NCT number NCT01343238
Other study ID # K2009-70X-21091-01-3
Secondary ID FAS Dnr: 2006-03
Status Completed
Phase N/A
First received April 26, 2011
Last updated September 8, 2016
Start date May 2007
Est. completion date June 2011

Study information

Verified date September 2016
Source Göteborg University
Contact n/a
Is FDA regulated No
Health authority Sweden: Regional Ethical Review Board
Study type Interventional

Clinical Trial Summary

The study will investigate whether physical exercise, or dietary restrictions, or a combination of both, among overweight and obese postpartum women lead to a significantly larger reduction in weight in a longer perspective, compared to similar women not receiving the intervention.
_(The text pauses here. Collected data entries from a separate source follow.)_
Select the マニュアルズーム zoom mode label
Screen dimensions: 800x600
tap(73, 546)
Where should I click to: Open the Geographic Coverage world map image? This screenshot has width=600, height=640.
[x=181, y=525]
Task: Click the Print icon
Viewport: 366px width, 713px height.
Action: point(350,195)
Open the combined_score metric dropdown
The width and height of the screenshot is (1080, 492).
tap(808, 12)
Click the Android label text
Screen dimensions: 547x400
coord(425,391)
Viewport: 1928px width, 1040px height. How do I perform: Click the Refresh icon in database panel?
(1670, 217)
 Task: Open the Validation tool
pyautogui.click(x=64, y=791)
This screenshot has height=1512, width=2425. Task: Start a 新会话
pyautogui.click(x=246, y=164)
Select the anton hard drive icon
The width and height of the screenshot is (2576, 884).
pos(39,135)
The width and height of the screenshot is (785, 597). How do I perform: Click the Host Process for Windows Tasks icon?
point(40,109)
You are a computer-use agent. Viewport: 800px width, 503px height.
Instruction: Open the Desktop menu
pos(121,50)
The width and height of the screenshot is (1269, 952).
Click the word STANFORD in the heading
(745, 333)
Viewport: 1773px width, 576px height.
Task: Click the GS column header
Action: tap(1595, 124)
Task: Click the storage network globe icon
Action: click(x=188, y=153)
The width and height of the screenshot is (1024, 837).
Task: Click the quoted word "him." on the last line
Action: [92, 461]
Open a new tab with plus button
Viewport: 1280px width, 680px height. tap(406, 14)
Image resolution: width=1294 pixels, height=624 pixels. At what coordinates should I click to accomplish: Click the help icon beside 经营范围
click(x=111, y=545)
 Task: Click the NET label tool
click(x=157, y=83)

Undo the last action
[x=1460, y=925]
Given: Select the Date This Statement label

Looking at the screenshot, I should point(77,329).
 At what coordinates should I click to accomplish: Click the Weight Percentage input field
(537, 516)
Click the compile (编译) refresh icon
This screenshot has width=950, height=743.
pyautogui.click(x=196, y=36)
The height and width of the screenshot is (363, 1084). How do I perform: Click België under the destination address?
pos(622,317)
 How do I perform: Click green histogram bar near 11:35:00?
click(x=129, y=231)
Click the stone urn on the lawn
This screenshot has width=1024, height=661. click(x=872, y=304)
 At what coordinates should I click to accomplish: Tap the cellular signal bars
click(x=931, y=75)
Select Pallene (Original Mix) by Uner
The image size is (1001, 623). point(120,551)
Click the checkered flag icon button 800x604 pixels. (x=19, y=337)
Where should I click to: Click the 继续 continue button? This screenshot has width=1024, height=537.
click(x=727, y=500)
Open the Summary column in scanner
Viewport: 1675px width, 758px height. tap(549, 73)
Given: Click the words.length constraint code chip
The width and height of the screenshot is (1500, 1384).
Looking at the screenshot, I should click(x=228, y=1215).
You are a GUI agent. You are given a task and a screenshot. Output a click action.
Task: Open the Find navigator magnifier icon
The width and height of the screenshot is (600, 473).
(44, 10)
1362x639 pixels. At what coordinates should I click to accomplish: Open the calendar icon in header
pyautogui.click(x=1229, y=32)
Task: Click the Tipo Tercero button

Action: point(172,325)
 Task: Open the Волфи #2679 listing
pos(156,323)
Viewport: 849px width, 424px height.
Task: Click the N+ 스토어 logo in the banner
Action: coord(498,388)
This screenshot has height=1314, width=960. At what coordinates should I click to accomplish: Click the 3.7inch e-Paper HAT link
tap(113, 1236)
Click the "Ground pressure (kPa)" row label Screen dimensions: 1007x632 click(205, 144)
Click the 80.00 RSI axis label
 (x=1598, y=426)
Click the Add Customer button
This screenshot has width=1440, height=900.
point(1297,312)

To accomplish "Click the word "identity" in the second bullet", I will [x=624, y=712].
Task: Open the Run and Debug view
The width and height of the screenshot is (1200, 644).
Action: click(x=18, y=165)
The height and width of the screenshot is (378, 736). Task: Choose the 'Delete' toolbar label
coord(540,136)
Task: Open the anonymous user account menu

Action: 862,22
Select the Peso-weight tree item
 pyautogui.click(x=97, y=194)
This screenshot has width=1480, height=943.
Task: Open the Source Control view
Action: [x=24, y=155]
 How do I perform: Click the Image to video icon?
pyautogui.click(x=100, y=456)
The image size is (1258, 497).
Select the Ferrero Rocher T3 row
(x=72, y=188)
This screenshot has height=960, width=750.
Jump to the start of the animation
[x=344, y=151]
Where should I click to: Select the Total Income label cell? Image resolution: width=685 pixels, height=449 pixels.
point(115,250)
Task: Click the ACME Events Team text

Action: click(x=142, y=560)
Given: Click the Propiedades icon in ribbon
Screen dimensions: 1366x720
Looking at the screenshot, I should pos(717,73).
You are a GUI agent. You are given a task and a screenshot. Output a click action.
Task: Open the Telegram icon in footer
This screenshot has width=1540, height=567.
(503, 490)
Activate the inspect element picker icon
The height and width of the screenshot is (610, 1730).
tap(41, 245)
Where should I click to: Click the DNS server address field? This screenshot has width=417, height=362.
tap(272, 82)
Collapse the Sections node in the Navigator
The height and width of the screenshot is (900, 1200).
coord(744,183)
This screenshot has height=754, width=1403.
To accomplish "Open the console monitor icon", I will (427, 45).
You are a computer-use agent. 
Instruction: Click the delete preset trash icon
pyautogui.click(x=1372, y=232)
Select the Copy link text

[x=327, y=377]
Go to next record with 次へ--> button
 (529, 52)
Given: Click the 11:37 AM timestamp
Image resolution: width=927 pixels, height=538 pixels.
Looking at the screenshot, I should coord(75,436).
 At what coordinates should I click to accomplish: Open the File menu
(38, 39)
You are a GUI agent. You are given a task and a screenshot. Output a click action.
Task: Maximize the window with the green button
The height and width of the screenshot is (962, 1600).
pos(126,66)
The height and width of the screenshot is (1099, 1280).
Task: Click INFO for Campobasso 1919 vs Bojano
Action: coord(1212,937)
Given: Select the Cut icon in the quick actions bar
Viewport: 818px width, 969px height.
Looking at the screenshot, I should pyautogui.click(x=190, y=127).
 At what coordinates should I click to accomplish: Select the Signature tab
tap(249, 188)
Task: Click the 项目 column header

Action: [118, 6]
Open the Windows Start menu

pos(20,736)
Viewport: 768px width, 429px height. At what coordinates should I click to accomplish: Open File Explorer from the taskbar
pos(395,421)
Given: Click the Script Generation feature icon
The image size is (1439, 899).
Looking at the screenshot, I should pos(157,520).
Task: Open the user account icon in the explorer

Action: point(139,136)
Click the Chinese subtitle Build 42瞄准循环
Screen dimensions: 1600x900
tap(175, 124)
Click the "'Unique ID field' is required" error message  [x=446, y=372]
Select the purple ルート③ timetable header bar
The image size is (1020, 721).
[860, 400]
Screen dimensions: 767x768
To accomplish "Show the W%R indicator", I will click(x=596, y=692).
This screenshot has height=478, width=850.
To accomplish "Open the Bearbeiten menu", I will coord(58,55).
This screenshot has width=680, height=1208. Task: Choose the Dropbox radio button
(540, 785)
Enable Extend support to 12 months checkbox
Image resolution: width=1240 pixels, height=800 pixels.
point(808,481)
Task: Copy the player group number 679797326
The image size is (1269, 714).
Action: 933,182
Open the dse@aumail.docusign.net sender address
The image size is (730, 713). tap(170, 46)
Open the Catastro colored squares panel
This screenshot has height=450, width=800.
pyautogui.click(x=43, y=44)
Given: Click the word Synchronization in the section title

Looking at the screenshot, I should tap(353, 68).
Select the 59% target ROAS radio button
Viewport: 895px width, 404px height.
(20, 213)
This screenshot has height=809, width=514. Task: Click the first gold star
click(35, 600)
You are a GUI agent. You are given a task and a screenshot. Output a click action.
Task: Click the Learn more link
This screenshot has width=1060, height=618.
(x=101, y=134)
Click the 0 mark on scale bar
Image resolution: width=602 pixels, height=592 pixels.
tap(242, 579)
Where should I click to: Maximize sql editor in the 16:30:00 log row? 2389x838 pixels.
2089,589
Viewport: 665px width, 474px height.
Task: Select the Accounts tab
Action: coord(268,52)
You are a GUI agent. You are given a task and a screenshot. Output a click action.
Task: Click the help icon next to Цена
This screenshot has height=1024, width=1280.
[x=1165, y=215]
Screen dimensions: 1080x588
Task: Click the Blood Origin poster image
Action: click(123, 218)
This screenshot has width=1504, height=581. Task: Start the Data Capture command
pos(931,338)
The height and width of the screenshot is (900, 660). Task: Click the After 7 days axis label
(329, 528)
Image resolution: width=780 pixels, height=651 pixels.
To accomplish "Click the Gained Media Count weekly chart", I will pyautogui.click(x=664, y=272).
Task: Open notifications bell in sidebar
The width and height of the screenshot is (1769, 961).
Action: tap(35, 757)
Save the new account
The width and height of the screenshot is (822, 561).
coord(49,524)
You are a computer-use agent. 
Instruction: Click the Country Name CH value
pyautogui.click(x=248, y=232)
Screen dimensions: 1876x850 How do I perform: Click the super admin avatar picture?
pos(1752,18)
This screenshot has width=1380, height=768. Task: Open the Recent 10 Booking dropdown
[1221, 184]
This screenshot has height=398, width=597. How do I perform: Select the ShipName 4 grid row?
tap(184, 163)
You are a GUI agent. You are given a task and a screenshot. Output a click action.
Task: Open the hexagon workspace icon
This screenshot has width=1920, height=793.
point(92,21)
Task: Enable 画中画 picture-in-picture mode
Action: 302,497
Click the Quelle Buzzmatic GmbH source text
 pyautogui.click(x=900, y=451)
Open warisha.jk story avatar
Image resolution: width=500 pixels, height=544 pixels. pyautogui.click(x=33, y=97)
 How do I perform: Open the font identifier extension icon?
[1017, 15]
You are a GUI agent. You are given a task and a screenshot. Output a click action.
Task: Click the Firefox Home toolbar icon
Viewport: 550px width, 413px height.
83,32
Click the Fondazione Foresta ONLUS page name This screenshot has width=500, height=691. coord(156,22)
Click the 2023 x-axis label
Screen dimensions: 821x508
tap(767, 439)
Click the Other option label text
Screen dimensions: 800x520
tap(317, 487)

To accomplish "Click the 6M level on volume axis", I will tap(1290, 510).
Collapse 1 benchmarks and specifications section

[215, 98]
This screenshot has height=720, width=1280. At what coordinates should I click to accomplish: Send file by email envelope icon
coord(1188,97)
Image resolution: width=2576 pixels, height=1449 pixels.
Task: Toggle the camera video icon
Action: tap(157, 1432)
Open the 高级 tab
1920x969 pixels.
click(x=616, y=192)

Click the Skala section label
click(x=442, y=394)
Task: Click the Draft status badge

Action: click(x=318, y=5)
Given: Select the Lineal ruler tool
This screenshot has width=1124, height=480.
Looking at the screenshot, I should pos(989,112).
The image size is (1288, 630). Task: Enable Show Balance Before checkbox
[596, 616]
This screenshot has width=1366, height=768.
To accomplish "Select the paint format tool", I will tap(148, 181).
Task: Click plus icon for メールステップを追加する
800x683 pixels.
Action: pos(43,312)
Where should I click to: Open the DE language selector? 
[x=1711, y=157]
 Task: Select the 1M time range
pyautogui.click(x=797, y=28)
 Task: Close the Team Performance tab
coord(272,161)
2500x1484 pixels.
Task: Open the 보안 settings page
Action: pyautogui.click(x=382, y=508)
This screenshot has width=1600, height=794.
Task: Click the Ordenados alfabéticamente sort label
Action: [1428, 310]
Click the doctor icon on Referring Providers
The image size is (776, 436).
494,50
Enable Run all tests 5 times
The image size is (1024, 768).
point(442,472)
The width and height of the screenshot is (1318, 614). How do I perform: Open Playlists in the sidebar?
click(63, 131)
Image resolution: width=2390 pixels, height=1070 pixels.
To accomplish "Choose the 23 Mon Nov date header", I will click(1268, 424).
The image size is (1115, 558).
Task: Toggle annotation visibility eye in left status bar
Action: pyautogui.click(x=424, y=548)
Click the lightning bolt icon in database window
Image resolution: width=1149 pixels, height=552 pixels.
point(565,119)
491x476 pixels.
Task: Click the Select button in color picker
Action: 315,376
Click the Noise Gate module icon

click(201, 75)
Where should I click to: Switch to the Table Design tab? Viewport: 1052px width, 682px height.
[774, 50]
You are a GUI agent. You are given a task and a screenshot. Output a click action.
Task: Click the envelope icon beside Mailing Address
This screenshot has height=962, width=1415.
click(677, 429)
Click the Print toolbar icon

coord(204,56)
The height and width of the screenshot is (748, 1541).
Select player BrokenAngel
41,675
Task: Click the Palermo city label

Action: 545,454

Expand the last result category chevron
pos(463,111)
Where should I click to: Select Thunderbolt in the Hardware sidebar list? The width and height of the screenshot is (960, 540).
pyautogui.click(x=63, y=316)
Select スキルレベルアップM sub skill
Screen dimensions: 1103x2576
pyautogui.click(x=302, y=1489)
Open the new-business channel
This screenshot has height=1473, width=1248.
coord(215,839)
The study also will investigate the effects on body composition, cardiovascular fitness, blood lipids, insulin levels and inflammation markers. In total, 68 women with pre-pregnancy BMI 25 - 34.9 will be randomized at 10 wk postpartum into: (1) physical exercise, (2) dietary restrictions, (3) physical exercise + dietary restrictions and (4) control group. The intervention lasts for 12 wk and longterm effects are measured 1 yr after trial initiation. To date only studies showing short term (12 wk) effects exist. Our study is the first to include four intervention groups, so that separate effects of physical activity and dietary restriction and their interaction, can be assessed. Further, the investigators will estimate effects on body composition taking body water into account and estimate total energy expenditure with higher precision than previously. Overweight and obesity is an escalating problem in Sweden. Sustainable weight reduction programs are urgently needed. During the postpartum period, women may be motivated to lose weight. Information aimed at promoting life style changes among overweight and obese women could in a longer perspective be integrated in the regular maternal health care in Sweden.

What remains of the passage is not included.